No matter your decisions and choices, I wish you a holiday season filled with love, laughter and lard!
Roasted Garlic Cauliflower Casserole
- 1 Head Cauliflower-Steamed and Drained
- 8 Slices Bacon Fried and Crumbled
- 3 Green Scallions Chopped
- 4 Tbs. Butter
- 1 Cup Sour Cream
- 1 1/2 Cup Shredded Cheddar Cheese (I use raw from Trader Joes)
- 6 Cloves Roasted Garlic
- Sea Salt & Pepper to Taste
In large bowl mash steamed cauliflower. To this, add remaining ingredients except 1/2 cup of the cheese. Mix well and place in a rectangular baking dish. Sprinkle remaining cheese on top and bake in a 350 oven for 30 minutes or until browned on top. In our house, we like "crispy cheese" so we bake until crisp on top.
Sugar Free Pumpkin Cheesecake
- 4-8oz. Packages Cream Cheese (room temperature)
- 4 eggs
- 1/2 Tbs. Vanilla
- 1 Cup Erythritol, Xylitol (or ½ cup maple syrup)
- 1/2 Cup Sour Cream
- 2 cans pumpkin puree
- 1 tablespoon pumpkin pie spice (or more to taste)
- 1 Cup Ground Macadamia Nuts
- 3 Tbs. Melted Butter
Combine ingredients for crust, and press into the bottom of a 9x13 baking dish. Bake for 8 to 10 minutes at 375 until slightly browned.
Reduce oven temperature to 350 and mix cheesecake ingredients. Pour onto nut crust and bake for 60-90 minutes. Every oven is different so watch your cake closely. The internal temperature of a completely baked cheesecake is generally 155 degrees F.
This is best refrigerated for 24 hours before serving.
Sweet Potatoes tossed with Pecans
· 5 lbs. sweet potatoes (about 8 medium or 6 large)
· 2 tablespoons olive oil
· Sprinkle of sea salt
· 3 tablespoons butter, cut in pieces
· ½ cup pecan pieces
· 1 teaspoon pumpkin pie seasoning
· 1 tablespoon grade b maple syrup (optional)
Preheat oven to 400°. Peel potatoes, cut length wise down center and chop crosswise, ½ “ thick. Toss with olive oil and sea salt, bake for 25-35 minutes tossing occasionally until potatoes are tender.

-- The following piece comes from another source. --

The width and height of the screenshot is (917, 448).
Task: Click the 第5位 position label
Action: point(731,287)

Toss into a bowl and toss with butter, maple syrup, pecan pieces, and pumpkin pie seasoning. Bake approximately 10 minutes. Gently toss; serve immediately.

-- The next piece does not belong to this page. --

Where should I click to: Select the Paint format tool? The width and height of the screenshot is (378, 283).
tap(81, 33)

Misty's Chocolate Raspberry Mousse
- 1 Pint Heavy Whipping Cream
- 1-8 oz. Tub of Whipped Cream Cheese or (block whipped well)
- 3 Tbs. Unsweetened Cocoa Powder
- ½ -¾ cup Xylitol or Erythritol
- ½ Cup Raspberries (if frozen defrost for a few minutes)
Whip heavy cream and set aside
Mix remaining ingredients with blender and fold whipping cream in. Depending upon your taste, you may want to modify sweetener, berries or cocoa to your personal taste.
Some find that additional cream cheese (twice the amount) can add texture and taste more like a cheese cake.
For best results, the Xylitol or Erythritol can be slightly gritty so mixing it into the cream cheese 24 hours prior to soften OR put sweetener in a coffee grinder.
Dish into dessert glass or bowl, garnish with a dollop of whipped cream, a few raspberries and a sprig of spearmint.